((
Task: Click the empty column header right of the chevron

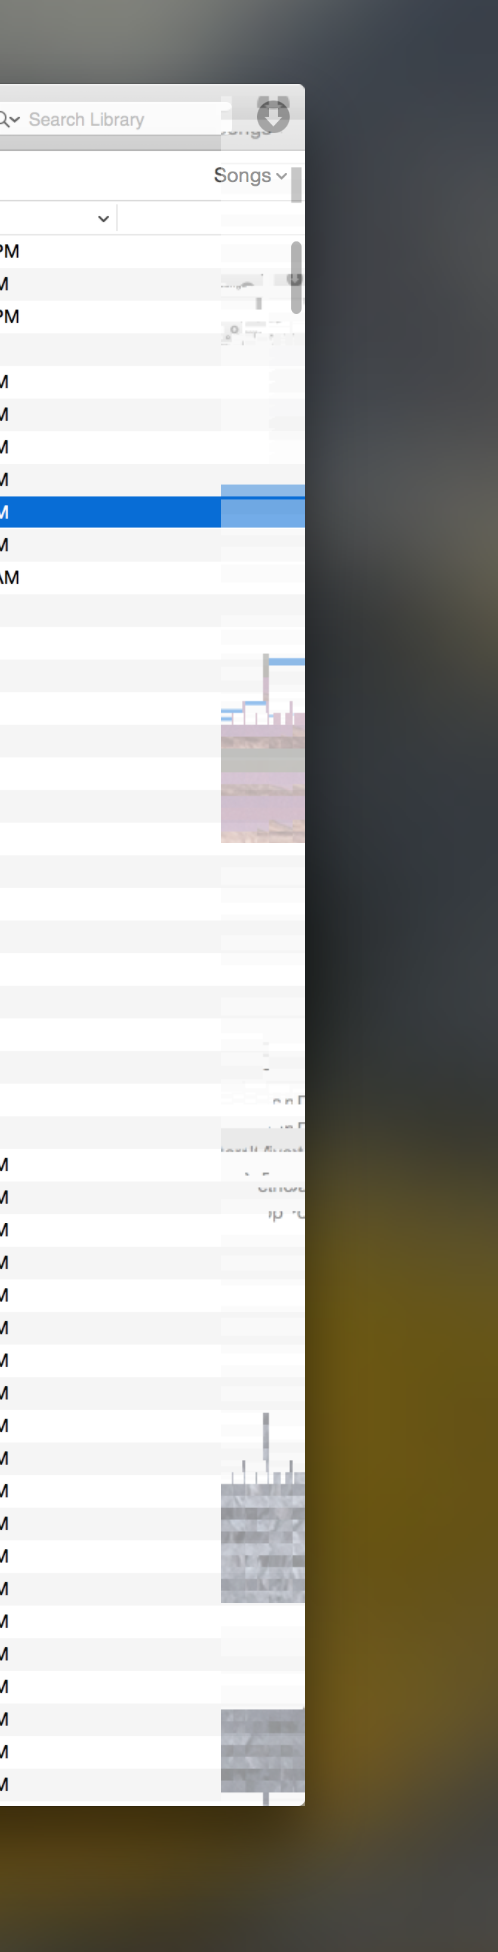Action: tap(168, 219)
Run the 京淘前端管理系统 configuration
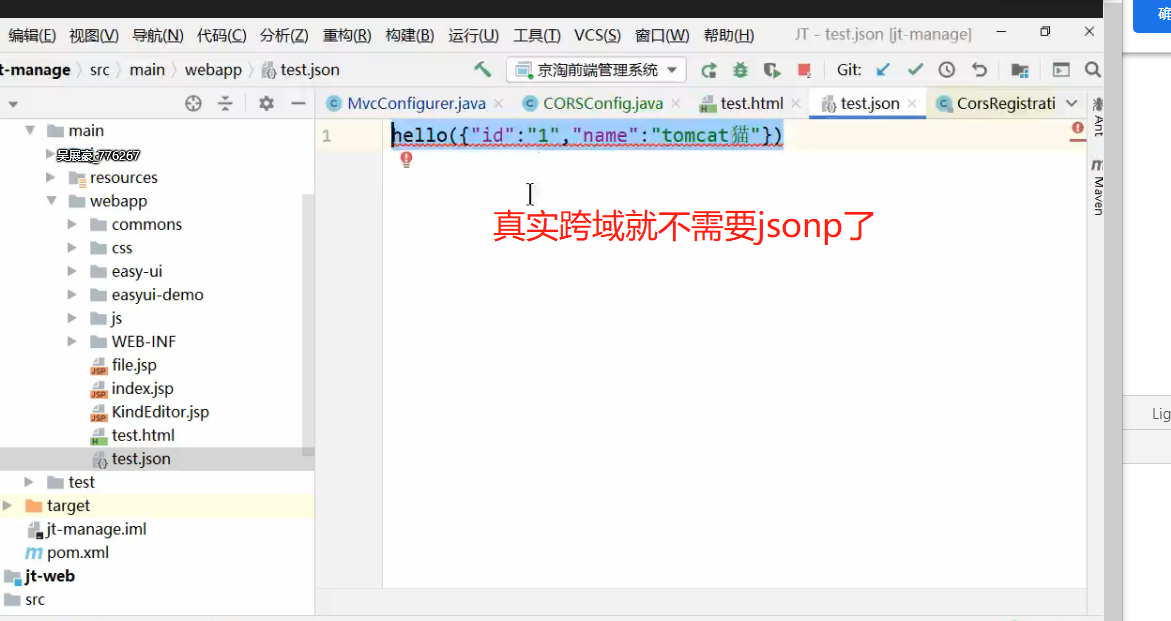 tap(709, 70)
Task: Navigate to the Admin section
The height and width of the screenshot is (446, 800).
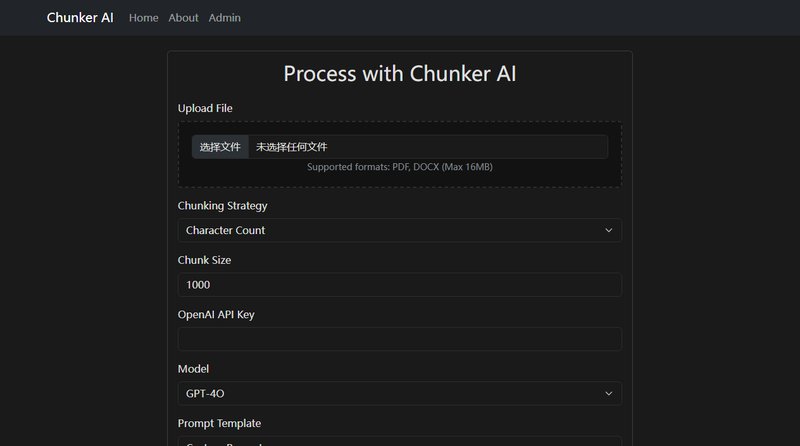Action: click(x=224, y=18)

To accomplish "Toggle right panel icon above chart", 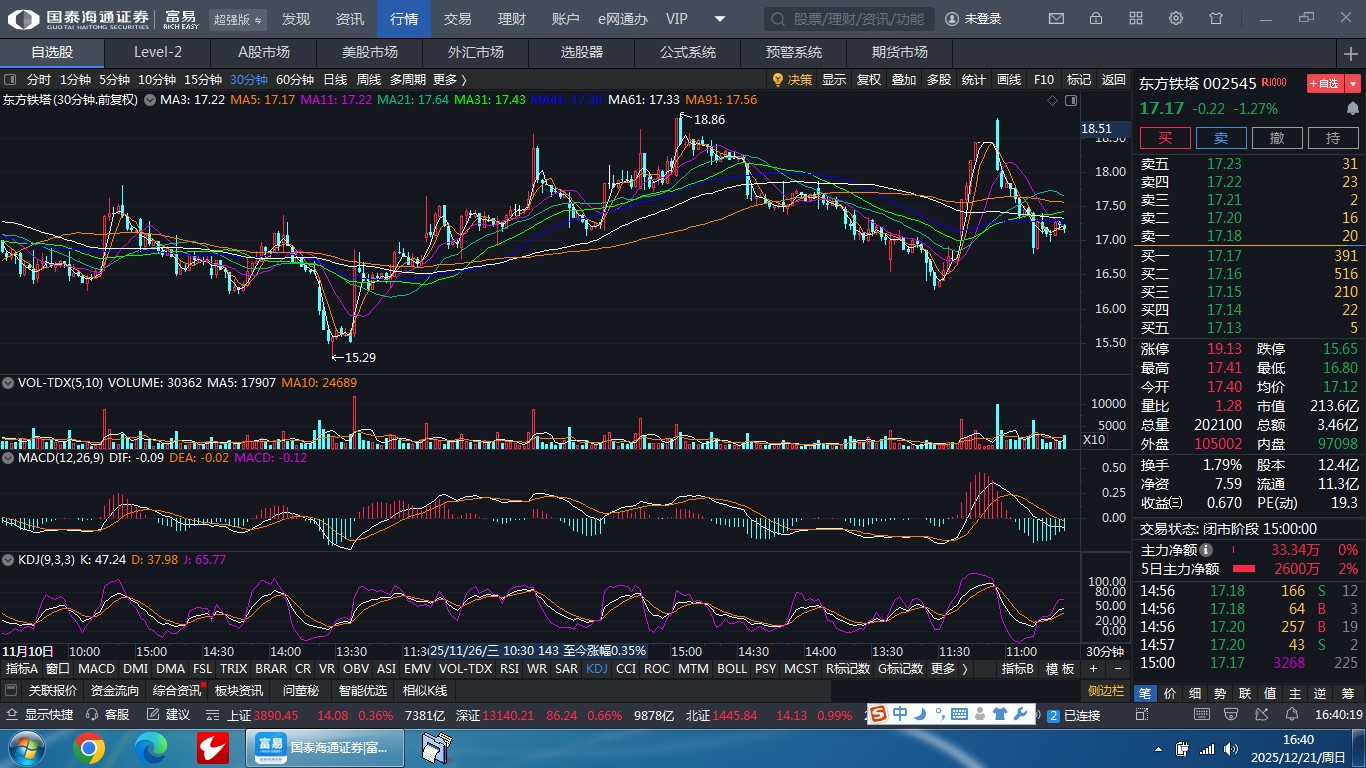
))
# GOAL:
Add 72 to every coordinate in the answers of the material above, and write out all of the material again with the requests included. Leave the pictures out.

# REPLY:
Task: Click the empty column header right of the chevron

Action: tap(240, 291)
Run the 京淘前端管理系统 configuration
 tap(781, 142)
Task: Navigate to the Admin section
The height and width of the screenshot is (446, 800).
Action: click(x=296, y=90)

To accomplish "Toggle right panel icon above chart", 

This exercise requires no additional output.